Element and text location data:
——————

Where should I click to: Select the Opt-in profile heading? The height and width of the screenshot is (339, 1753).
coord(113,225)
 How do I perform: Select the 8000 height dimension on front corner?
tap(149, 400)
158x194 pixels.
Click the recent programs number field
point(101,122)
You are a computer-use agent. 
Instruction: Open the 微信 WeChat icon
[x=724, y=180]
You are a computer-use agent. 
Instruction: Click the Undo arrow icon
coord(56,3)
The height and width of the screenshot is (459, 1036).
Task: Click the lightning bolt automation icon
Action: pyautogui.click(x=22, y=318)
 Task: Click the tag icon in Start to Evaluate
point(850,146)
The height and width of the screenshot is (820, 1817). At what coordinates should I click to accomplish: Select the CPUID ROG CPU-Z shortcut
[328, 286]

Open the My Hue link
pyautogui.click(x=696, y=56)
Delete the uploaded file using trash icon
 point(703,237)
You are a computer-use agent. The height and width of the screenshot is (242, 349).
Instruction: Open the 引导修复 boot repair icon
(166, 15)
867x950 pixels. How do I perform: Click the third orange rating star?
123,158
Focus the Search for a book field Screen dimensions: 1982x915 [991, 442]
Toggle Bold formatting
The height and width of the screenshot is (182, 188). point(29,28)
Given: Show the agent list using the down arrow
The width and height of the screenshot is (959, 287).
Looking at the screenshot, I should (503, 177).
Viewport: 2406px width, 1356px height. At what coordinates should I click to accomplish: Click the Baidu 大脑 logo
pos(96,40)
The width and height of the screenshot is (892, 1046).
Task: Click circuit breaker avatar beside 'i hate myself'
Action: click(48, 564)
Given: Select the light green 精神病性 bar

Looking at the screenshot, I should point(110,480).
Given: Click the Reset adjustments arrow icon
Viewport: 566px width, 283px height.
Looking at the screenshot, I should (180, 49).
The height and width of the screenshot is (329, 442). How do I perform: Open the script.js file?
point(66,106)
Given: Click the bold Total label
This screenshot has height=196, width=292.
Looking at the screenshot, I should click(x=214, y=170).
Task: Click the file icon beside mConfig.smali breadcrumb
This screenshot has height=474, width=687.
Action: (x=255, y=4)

——————

WORK TO COMPLETE:
Copy out the lines from the one containing "Focus the Search" to the one containing "Looking at the screenshot, I should (503, 177).", keeping them word for word.

TASK ANSWER:
Focus the Search for a book field Screen dimensions: 1982x915 [991, 442]
Toggle Bold formatting
The height and width of the screenshot is (182, 188). point(29,28)
Given: Show the agent list using the down arrow
The width and height of the screenshot is (959, 287).
Looking at the screenshot, I should (503, 177).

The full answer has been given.